I spent most of my time riding the red-apple metallic BMW F700 GS, which was just fine with me. As a former owner of a BMW F650 GS Dakar, I felt that the F700 was a bit like meeting an old girlfriend who’d since become a fitness instructor—the same, only better. The twin-cylinder motor is a clear improvement over the 650 single, with a throaty growl, smooth fuelling and great punch off the line. The transmission is much smoother, and the handling feels quicker and more stable, perhaps because of the street-oriented tires. I might not have sold my bike if it had performed like this one did.
My only real complaints about the BMW have to do with comfort. The seat is flat and hard, and will disappoint anyone expecting to ride this motorcycle on a long tour. And the tiny windscreen seemed to redirect the flow of air right into the centre of my forehead. But all was forgiven the moment I plugged my heated jacket into the accessory jack, and turned the heated handgrips to “roast.” Of the three motorcycles we tested, only the BMW came so equipped.
I was prepared to like the Kawasaki and dislike the Honda, but the reverse turned out to be true. The Kawi looks darn sexy for a budget bike, with modern, aggressive lines and a face straight out of Transformers. But it’s small and cramped, and with its harsh suspension feels like a more basic machine than its travel-mates. The Honda, on the other hand, exudes quality in its fit and finish, and has suspension and steering geometry that give it a light, balanced feel. Because of its limited rev range, the Honda’s motor takes some getting used to. But it’s far from slow, and the relaxed thrum of its engine makes it a great choice for eating up miles. Even the looks, which I disliked in photos, started to grow on me. I could live with this bike.
Indeed, a relaxed attitude (and engine) is key to enjoying a motorcycle tour of Niagara. The roads here are thick with tourists and retirees who ride their brakes through the gentlest of curves, ever on the lookout for the next vineyard or antique store. And the Niagara Parkway, which Winston Churchill famously called “the prettiest Sunday afternoon drive in the world,” is signed 60 km/hr from Niagara-on-the-Lake all the way to Fort Erie.

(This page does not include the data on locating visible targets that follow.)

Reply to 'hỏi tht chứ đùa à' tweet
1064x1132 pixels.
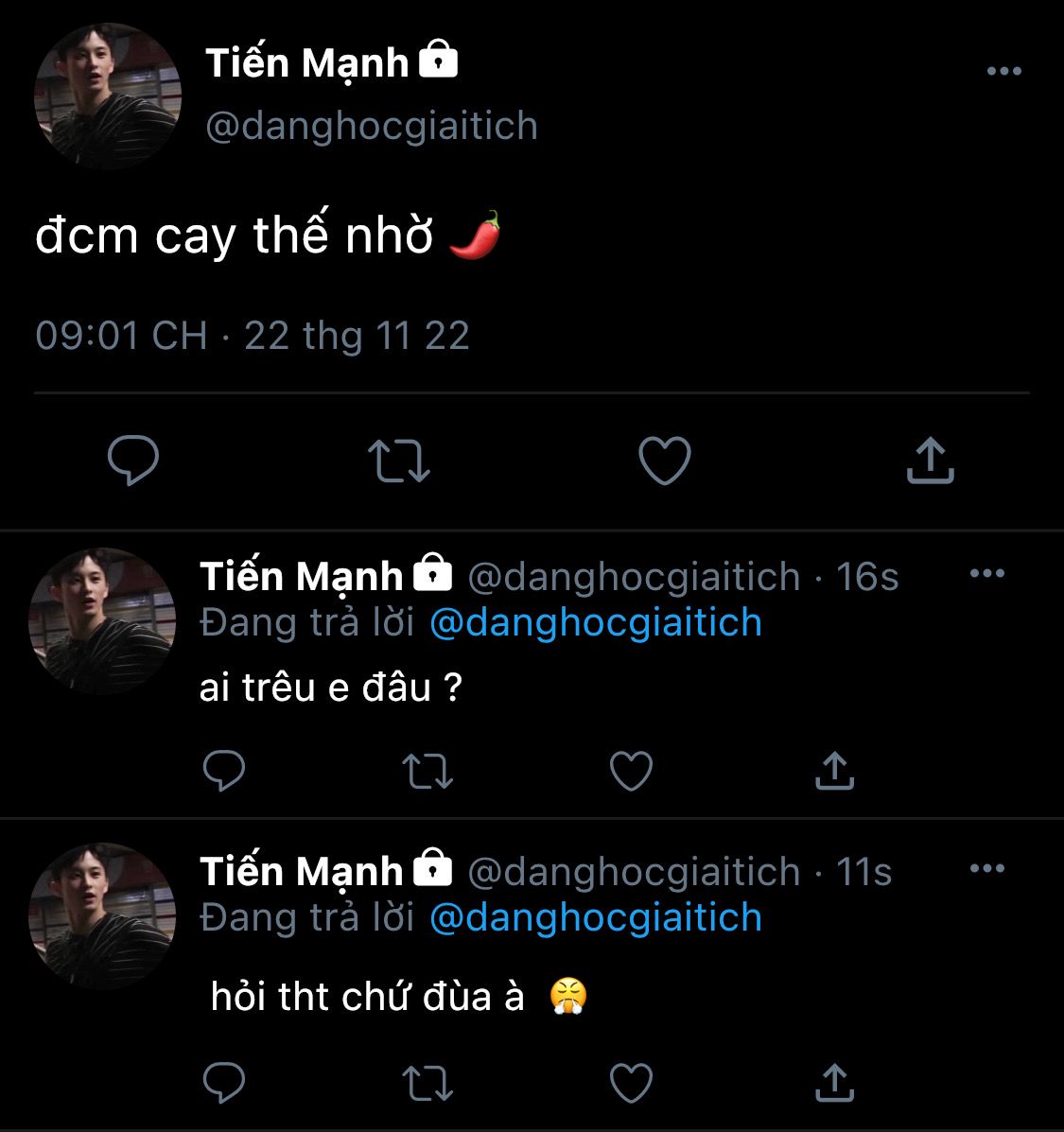[x=224, y=1083]
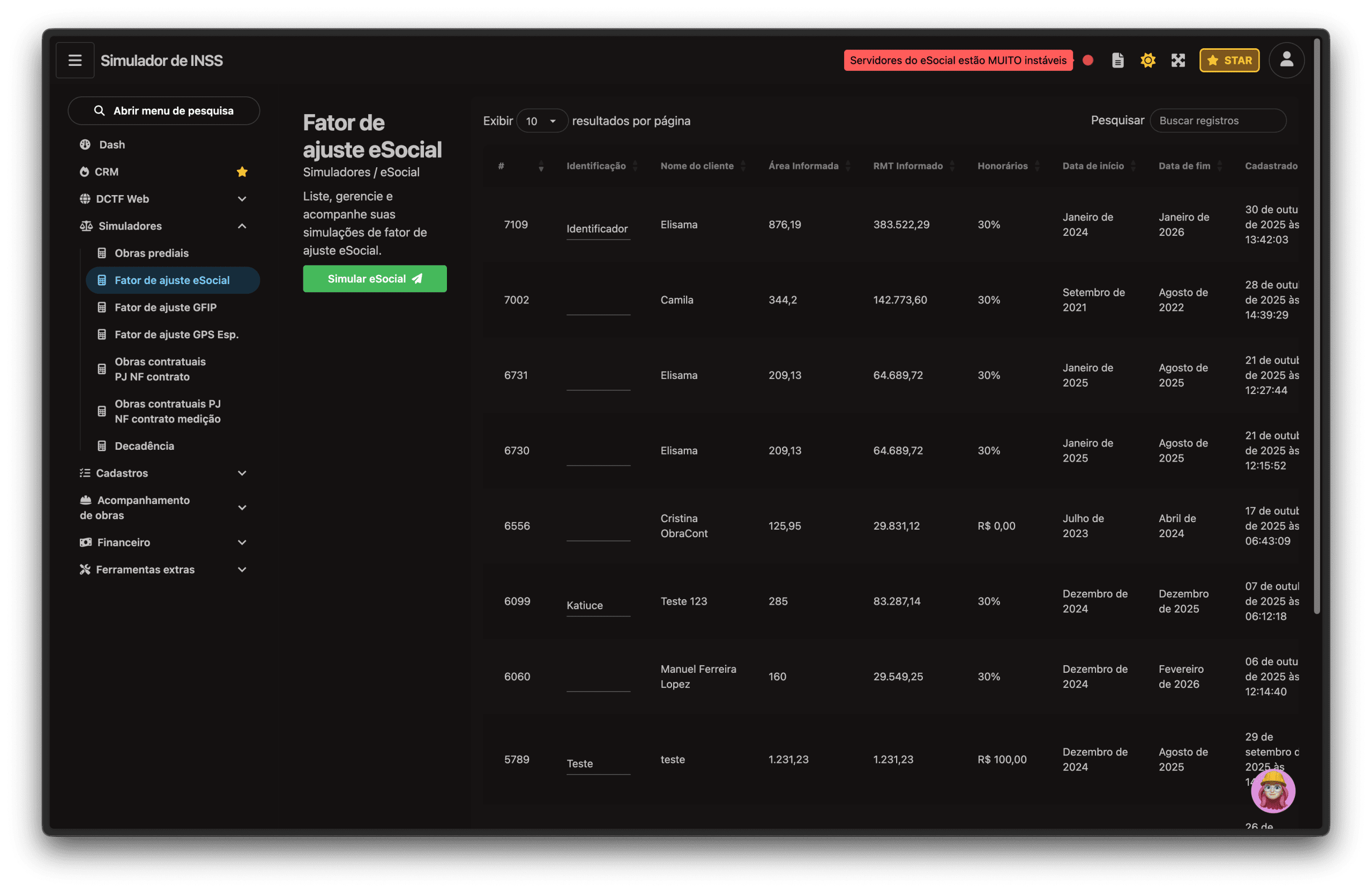1372x892 pixels.
Task: Click the Buscar registros search field
Action: 1218,121
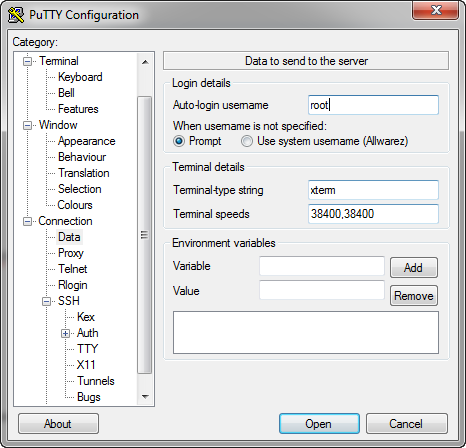Select the Keyboard settings item
The height and width of the screenshot is (448, 466).
80,77
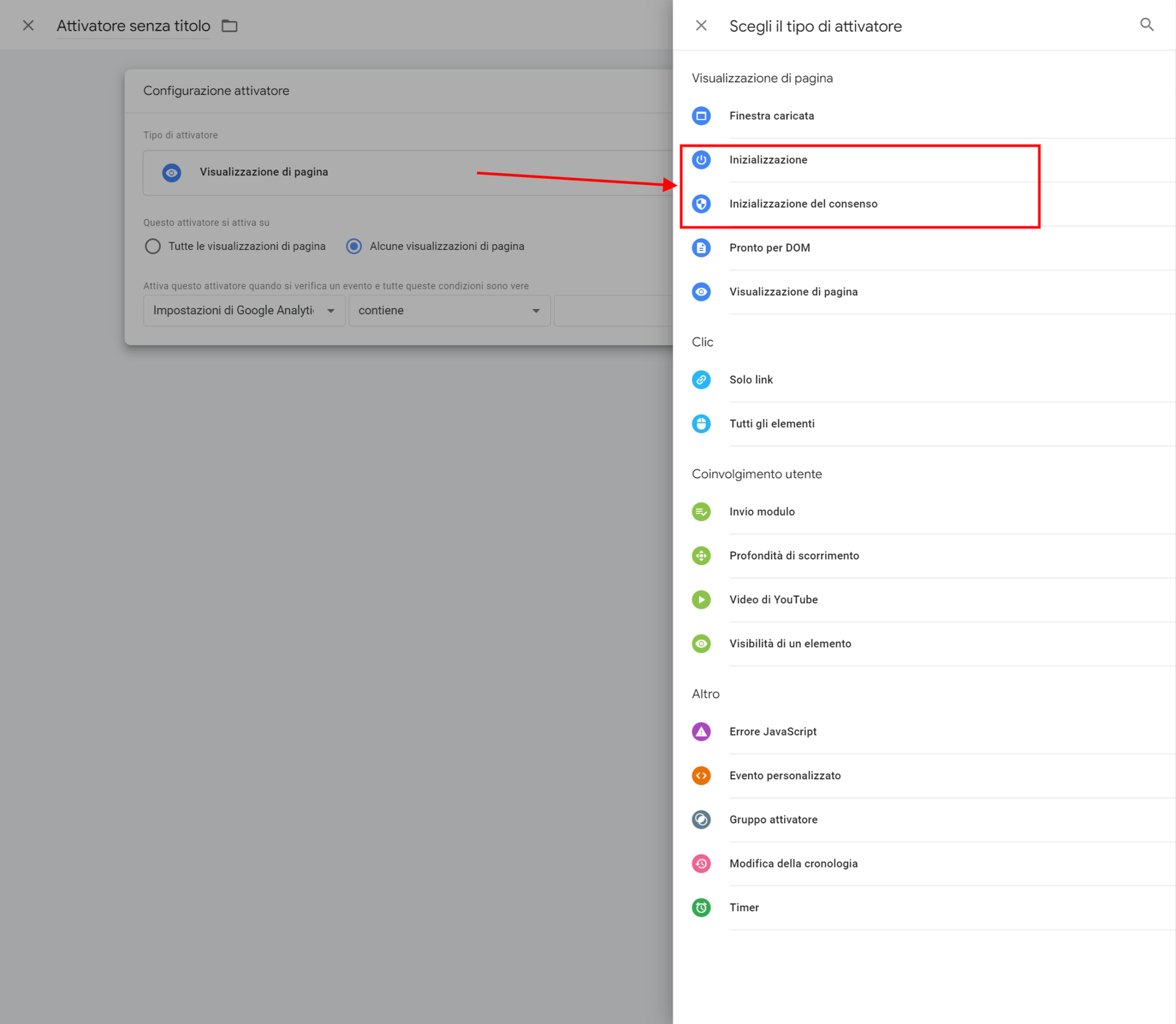Choose the Solo link chain icon

click(x=701, y=380)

Which is why, although I hold a great deal of affection for Messrs Thornton and Poupore, I can’t help but think that a tour in Niagara is better suited to couples than packs of two-wheeled hooligans. My advice: Go to Niagara with the one you love. Flip up your shield and breathe that cool Autumn air. Smell the wood smoke. Feel the mist on your face as you ride past the Falls. Marvel at the thundering Niagara River as you dawdle down the Parkway.
You can even stop for an ice cream if you like. As long as you get back on your motorcycle after your ice cream is done, and keep on riding.